On 12/14/05, Paul Kislanko <kislanko at airmail.net> wrote:
>
> I don't have a philosophical objection to using the pairwise matrix on the
> counting side of the system at all. I just think when comparing different
> Condorcet methods it would be helpful to have the original voters' ballots,
> because when we get into hypotheticals like "if x B>A voters had changed to
> B>C>A then..." we'd have the data on how likely that might be.
>

If that is the case than I must apologize as I completely misunderstood you
in our earlier discussion/debate.  I had understood that you didn't want any
method to use the matrix, even as an intermediate step.

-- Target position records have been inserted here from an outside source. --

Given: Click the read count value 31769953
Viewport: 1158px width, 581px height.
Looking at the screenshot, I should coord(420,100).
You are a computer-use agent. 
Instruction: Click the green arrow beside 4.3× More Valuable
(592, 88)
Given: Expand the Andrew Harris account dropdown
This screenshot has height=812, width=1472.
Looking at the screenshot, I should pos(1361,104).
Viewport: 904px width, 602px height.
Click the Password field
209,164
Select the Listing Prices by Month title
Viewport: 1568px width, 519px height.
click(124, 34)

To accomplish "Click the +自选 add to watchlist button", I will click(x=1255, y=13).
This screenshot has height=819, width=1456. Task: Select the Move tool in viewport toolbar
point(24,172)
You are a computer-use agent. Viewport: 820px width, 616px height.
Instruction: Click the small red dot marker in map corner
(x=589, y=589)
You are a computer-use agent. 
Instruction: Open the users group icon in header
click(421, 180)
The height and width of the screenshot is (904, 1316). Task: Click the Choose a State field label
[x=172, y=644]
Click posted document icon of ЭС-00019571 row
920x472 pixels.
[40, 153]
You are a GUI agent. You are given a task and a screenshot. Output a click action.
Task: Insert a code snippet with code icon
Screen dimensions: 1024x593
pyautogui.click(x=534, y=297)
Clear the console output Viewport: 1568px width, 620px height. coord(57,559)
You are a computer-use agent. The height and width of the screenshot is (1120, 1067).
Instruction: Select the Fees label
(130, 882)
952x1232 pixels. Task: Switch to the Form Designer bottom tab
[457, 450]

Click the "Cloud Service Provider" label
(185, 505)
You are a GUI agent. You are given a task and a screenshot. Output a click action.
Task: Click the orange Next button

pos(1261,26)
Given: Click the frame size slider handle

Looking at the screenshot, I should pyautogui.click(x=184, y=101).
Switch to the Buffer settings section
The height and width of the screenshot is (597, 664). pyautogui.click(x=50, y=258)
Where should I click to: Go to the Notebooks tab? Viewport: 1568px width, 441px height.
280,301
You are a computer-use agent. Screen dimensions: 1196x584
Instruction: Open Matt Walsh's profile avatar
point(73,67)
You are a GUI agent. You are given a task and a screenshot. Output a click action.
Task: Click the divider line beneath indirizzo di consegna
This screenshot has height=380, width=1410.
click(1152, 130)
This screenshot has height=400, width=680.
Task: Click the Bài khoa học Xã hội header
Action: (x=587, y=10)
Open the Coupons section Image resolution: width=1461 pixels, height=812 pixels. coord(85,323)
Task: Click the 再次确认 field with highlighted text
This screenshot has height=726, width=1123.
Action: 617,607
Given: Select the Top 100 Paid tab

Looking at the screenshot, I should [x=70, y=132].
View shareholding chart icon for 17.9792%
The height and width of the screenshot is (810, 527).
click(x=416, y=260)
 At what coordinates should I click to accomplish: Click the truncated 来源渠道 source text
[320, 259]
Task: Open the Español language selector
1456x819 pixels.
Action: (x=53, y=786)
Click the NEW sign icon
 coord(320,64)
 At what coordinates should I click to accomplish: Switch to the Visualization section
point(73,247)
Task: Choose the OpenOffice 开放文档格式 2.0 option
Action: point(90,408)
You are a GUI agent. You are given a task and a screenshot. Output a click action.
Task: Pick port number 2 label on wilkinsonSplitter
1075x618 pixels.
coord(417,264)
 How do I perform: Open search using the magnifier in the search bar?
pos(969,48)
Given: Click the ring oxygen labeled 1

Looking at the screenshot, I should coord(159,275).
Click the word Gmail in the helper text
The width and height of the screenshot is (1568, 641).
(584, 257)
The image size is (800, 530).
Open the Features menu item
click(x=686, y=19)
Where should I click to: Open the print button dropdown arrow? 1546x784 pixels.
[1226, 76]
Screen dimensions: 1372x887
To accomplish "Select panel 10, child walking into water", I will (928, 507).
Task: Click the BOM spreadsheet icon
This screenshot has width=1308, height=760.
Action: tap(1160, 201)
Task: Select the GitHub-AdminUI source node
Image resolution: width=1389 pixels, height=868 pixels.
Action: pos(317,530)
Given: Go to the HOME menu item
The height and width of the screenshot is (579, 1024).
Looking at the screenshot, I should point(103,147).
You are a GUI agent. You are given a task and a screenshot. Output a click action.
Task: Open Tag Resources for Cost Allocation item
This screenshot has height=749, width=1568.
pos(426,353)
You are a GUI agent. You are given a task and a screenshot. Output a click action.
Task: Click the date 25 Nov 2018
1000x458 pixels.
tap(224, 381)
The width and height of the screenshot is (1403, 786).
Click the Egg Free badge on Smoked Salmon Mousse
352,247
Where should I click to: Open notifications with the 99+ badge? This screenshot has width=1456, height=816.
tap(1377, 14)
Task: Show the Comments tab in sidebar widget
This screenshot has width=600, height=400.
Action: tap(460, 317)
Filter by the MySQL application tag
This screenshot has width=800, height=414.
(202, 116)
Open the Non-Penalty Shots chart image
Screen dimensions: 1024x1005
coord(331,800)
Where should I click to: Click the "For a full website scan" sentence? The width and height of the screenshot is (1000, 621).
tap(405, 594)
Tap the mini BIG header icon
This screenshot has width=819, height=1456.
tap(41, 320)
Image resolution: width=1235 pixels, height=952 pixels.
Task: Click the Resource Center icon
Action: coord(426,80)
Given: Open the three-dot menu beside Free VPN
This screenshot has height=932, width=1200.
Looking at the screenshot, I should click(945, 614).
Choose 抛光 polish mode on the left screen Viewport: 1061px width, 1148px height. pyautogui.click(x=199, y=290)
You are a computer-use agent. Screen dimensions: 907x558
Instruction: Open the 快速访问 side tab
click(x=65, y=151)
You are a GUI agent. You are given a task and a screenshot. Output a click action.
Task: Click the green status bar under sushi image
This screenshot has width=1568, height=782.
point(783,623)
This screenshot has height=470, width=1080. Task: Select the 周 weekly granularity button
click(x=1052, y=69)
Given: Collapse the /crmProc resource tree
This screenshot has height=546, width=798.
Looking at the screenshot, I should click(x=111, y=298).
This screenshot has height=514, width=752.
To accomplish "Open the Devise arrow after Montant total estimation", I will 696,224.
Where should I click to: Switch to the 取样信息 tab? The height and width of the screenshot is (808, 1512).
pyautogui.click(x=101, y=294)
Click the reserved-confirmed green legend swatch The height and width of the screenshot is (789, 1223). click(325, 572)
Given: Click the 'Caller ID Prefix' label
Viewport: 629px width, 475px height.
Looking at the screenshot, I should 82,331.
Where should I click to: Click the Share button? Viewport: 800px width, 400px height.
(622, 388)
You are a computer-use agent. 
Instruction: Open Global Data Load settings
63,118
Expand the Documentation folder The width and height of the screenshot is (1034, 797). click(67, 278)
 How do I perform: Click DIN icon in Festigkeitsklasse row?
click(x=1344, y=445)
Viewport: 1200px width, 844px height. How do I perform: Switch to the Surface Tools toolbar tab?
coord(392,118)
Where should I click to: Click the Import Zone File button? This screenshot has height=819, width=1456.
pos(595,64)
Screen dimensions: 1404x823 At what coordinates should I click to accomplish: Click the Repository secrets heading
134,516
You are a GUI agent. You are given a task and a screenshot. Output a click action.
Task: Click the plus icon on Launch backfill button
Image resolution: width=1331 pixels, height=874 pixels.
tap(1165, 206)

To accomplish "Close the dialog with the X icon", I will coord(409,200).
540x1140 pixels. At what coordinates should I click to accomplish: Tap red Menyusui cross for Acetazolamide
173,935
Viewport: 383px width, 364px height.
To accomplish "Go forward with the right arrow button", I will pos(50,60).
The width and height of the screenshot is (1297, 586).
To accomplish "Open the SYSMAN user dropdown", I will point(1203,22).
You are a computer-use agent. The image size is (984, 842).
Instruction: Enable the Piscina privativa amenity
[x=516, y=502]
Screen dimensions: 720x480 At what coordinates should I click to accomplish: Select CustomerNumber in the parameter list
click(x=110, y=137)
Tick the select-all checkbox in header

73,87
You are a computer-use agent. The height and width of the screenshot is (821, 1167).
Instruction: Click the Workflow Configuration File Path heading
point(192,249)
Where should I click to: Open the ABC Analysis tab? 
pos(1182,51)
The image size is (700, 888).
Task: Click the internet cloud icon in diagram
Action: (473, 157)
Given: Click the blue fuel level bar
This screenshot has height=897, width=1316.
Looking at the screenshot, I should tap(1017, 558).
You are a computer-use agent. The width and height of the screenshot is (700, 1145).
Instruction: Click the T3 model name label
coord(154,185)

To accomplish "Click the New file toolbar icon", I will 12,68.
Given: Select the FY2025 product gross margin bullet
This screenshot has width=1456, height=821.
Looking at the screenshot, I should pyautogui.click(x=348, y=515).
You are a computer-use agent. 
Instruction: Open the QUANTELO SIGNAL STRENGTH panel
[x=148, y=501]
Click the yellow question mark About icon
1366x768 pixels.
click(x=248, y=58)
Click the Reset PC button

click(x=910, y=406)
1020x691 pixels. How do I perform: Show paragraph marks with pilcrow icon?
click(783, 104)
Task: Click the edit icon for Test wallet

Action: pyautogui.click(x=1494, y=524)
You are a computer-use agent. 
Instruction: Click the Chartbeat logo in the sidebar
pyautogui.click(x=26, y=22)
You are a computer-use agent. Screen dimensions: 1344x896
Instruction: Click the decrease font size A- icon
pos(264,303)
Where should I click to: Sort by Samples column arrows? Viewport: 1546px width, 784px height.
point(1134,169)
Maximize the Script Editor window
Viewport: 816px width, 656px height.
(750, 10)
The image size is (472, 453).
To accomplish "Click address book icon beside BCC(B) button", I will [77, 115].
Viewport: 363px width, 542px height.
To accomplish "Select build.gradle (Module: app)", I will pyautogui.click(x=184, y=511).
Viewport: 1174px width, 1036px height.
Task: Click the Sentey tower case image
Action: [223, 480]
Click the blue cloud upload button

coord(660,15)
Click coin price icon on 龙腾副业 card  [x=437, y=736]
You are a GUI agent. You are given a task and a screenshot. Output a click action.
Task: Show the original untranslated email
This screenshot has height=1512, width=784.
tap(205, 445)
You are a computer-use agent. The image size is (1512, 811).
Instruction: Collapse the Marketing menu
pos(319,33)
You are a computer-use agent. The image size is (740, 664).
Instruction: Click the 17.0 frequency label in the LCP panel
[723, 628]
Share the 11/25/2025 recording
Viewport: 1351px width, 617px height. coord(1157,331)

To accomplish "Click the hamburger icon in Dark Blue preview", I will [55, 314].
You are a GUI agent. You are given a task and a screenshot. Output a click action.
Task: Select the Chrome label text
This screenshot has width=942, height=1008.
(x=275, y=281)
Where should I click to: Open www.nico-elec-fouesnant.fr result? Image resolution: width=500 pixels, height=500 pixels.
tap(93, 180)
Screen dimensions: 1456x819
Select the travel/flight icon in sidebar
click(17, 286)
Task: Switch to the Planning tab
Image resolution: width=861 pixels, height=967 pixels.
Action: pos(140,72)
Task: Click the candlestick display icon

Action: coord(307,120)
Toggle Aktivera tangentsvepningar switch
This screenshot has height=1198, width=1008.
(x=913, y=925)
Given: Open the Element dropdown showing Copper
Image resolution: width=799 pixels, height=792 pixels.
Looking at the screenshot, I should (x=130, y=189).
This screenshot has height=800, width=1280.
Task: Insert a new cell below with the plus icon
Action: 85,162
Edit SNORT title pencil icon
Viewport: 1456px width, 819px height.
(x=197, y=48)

I do wonder if there is a middle ground.  I mentioned previously the idea
that, in addition to the pairwise matrix (and number of ballots, which the
matrix does not store), if we had an additional matrix that represented
"similarity" of candidates.  Certain candidates tend to be liked or disliked
by the same subset of voters, and it would be interesting if the ballots
could be processed into such a correllation matrix that measured this factor
for each candidate pair.  Each candidate pair might have a number which
represented the percentage of pairwise agreements....that is, if both A and
B are ranked higher (or lower) than C on a ballot, that would count as an
agreement, and would increase the percentage in the A-B slot.

If you had this in addition to the pairwise matrix, I bet you could do a
much more accurate "deconstruction"  or expansion into ballots.  It would
still be an approximation, but possibly a much better one.

I doubt there is anything useful you could do with this data in the actual
calculation of the winner, but it is certainly interesting data nonetheless.